* [What to work on]: Pull out each line in the records below that contains the word "Click". Match its capitalization exactly.

* [Records for this task]:
····················
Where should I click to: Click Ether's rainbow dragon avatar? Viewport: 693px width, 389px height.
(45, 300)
····················
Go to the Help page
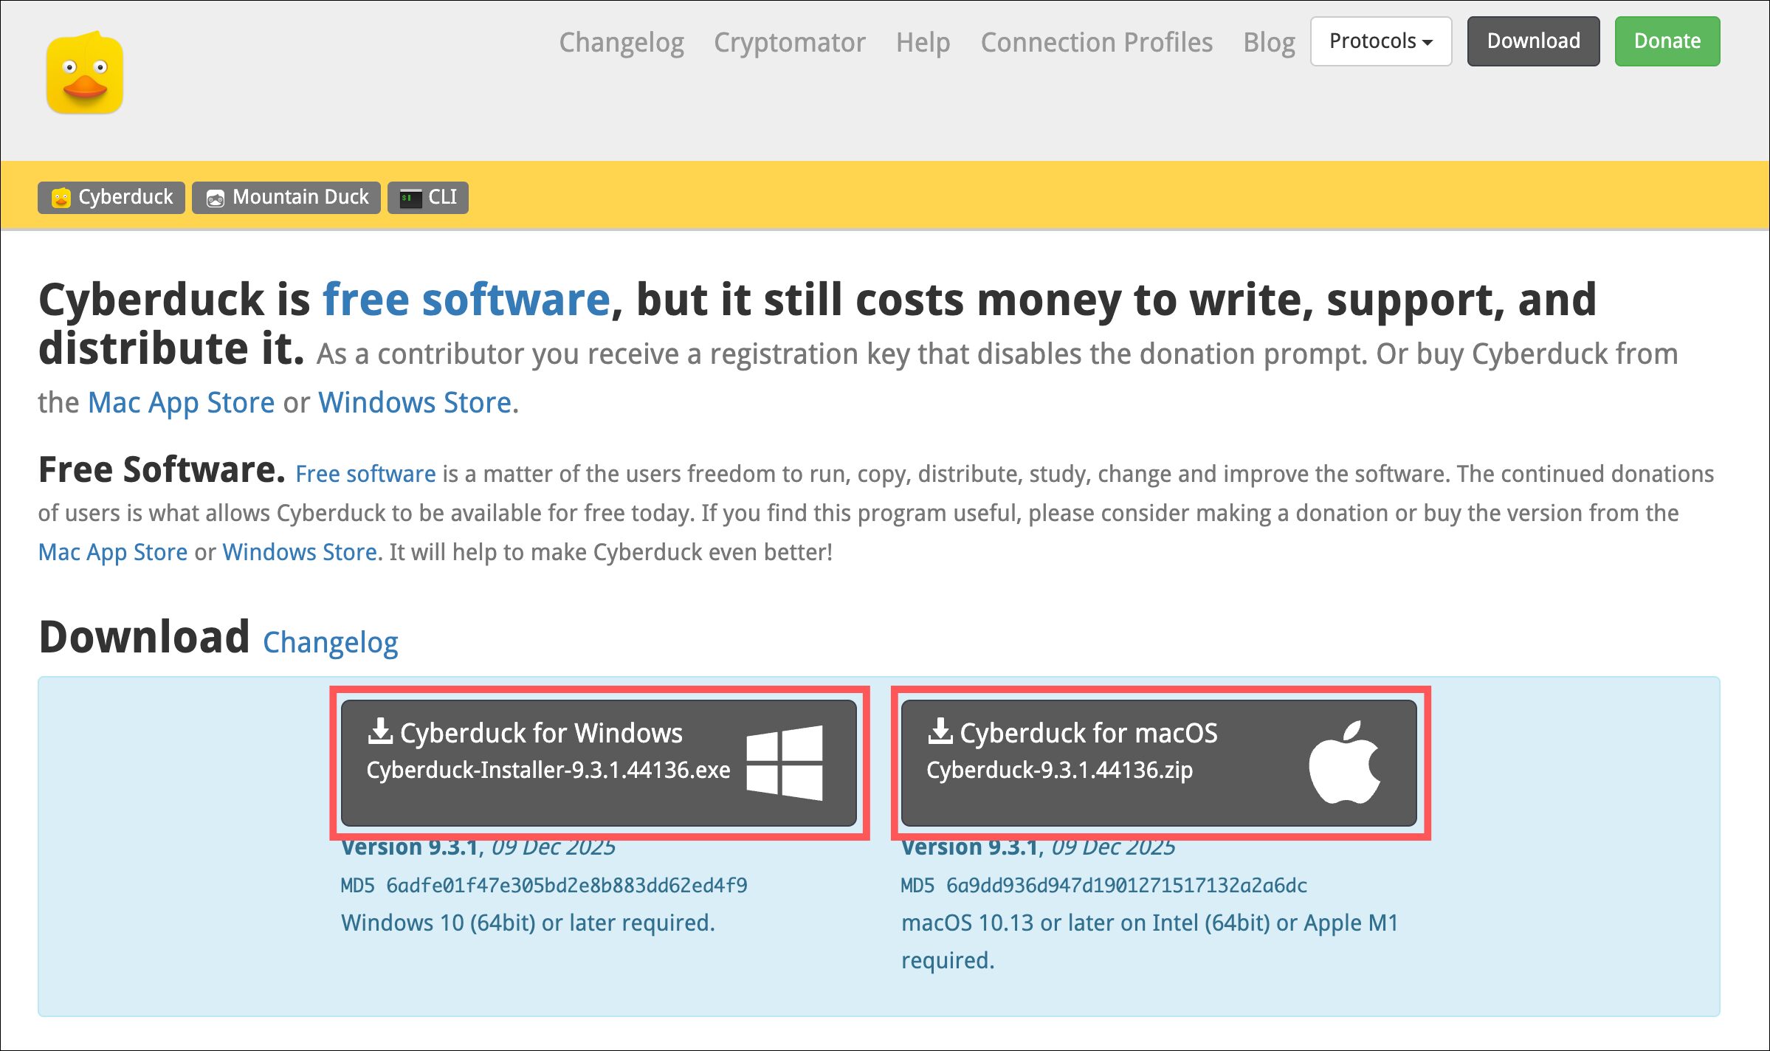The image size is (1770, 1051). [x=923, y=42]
····················
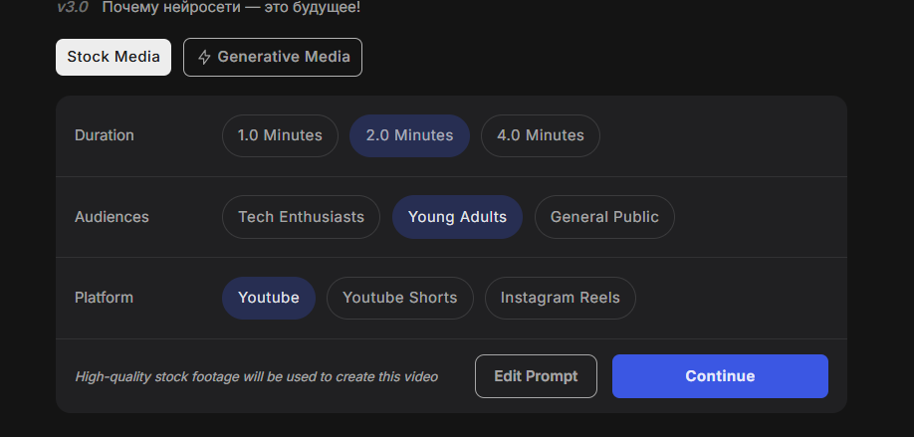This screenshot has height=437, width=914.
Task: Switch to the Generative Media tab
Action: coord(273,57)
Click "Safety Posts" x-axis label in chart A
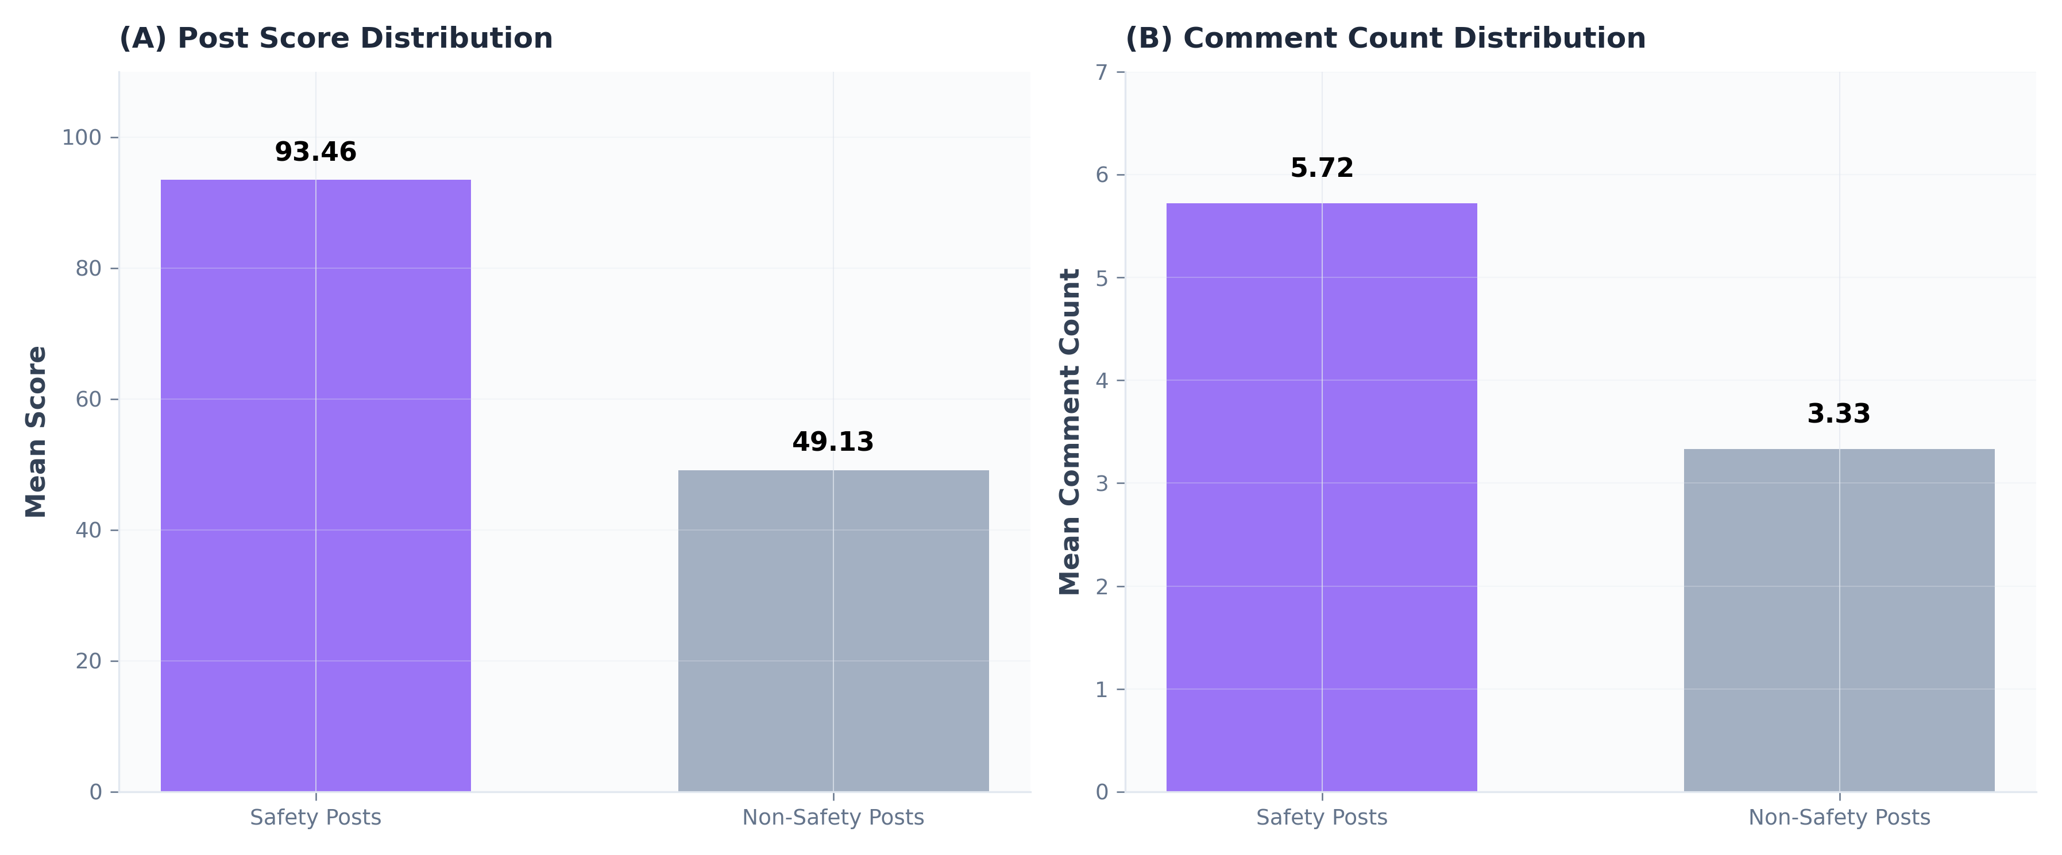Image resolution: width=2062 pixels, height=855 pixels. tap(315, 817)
····················
* [In response]:
Where should I click to: Click Ether's rainbow dragon avatar? Viewport: 693px width, 389px height.
Click "Safety Posts" x-axis label in chart A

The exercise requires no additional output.